The whole-cell 4Pi single-molecule switching nanoscope — called W-4PiSMSN and developed by a team from Purdue University, Yale University, the University of Cambridge, the Jackson Laboratory, Howard Hughes Medical Institute and the University of Oxford — allows volumetric reconstruction with 10- to 20-nm isotropic resolution of approximately 10-μm-thick samples. The novel nanoscope permits ultrahigh-resolution 3D imaging of virtually any subcellular structure, allowing researchers to resolve details smaller than the wavelength of light.
Using a new 3D superresolution instrument, researchers captured this visualization of a "primary cilium," the antenna of the cell. Courtesy of Huang et al./Cell.

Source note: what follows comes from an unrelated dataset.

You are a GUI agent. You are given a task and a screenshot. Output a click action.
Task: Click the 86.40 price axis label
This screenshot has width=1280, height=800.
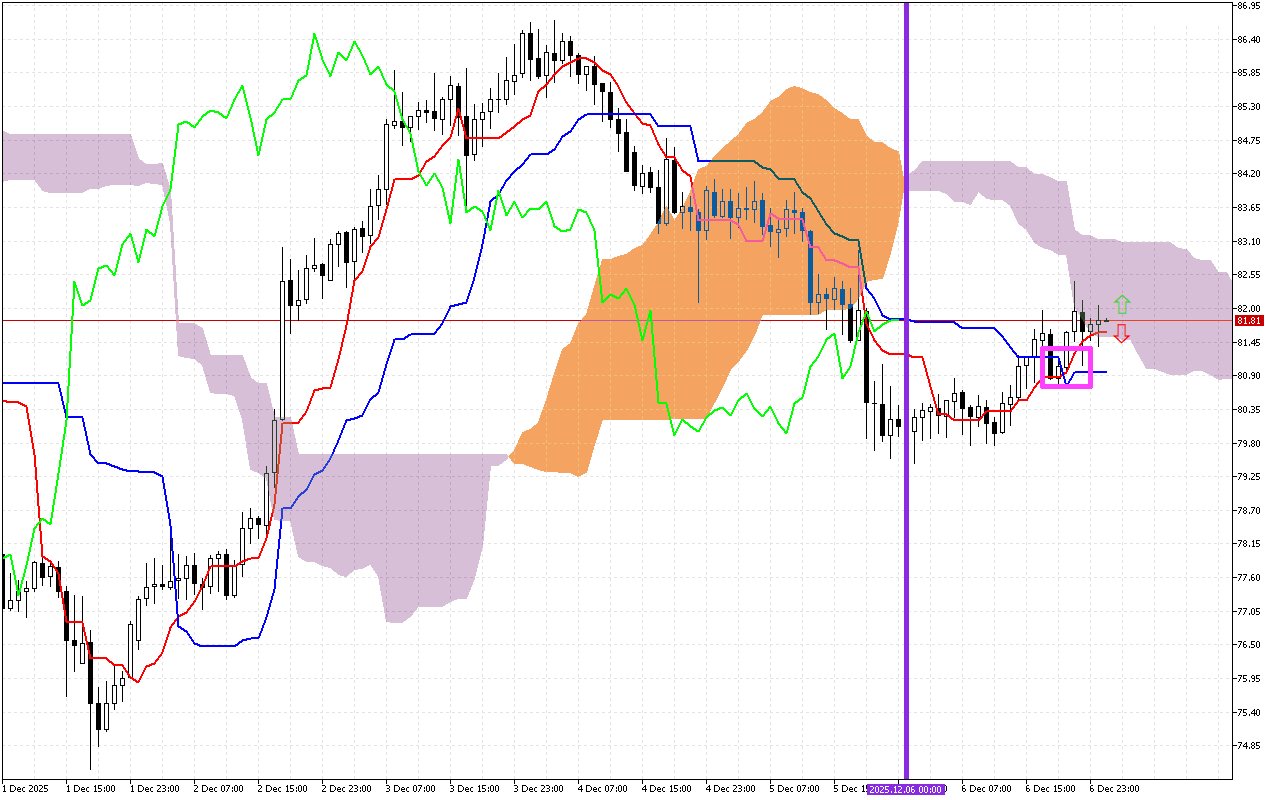[1247, 39]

The W-4PiSMSN incorporates deformable mirrors using two objectives, one above and one below the sample, and uses a set of algorithms to pinpoint molecular positions of proteins deep inside cells, resolving features deep below the surface of the sample.
Researchers have demonstrated the wide applicability of W-4PiSMSN by imaging complex molecular architectures ranging from bacteriophages (viruses about 50 nm in diameter) to nuclear pores, cilia and synaptonemal complexes in large 3D cellular volumes. The development of W-4PiSMSN extends the application range of 4Pi-based SMSN to the imaging of organelles that span large volumes, exemplified by the mitochondrial network, the nuclear envelope, and synaptonemal complexes, which researchers were able to capture in virtual entirety.
The technology was used to visualize a mouse spermatocyte, revealing with unprecedented clarity the "twisting paired lateral elements" of synaptonemal complexes, which link chromosomes together. Courtesy of Huang et al./Cell.
The advance could reveal biological phenomena never before seen, bringing novel medical insights.
"One goal is to further push the envelope in the direction of live-cell and tissue imaging, two major roadblocks of modern superresolution techniques, and therefore allow visualization of cellular functions live in their physiological conditions at the nanoscale,” said Fang Huang, professor of biomedical engineering at Purdue.
"We are interested in using our developments to study the cytokinetic apparatus, a core machinery during cell division," he added.
W-4PiSMSN is a versatile and powerful tool that promises a new perspective on how proteins distribute across entire organelles throughout whole cells, an as yet unmet challenge in cell biology.
The research was published in Cell (doi: 10.1016/j.cell.2016.06.016).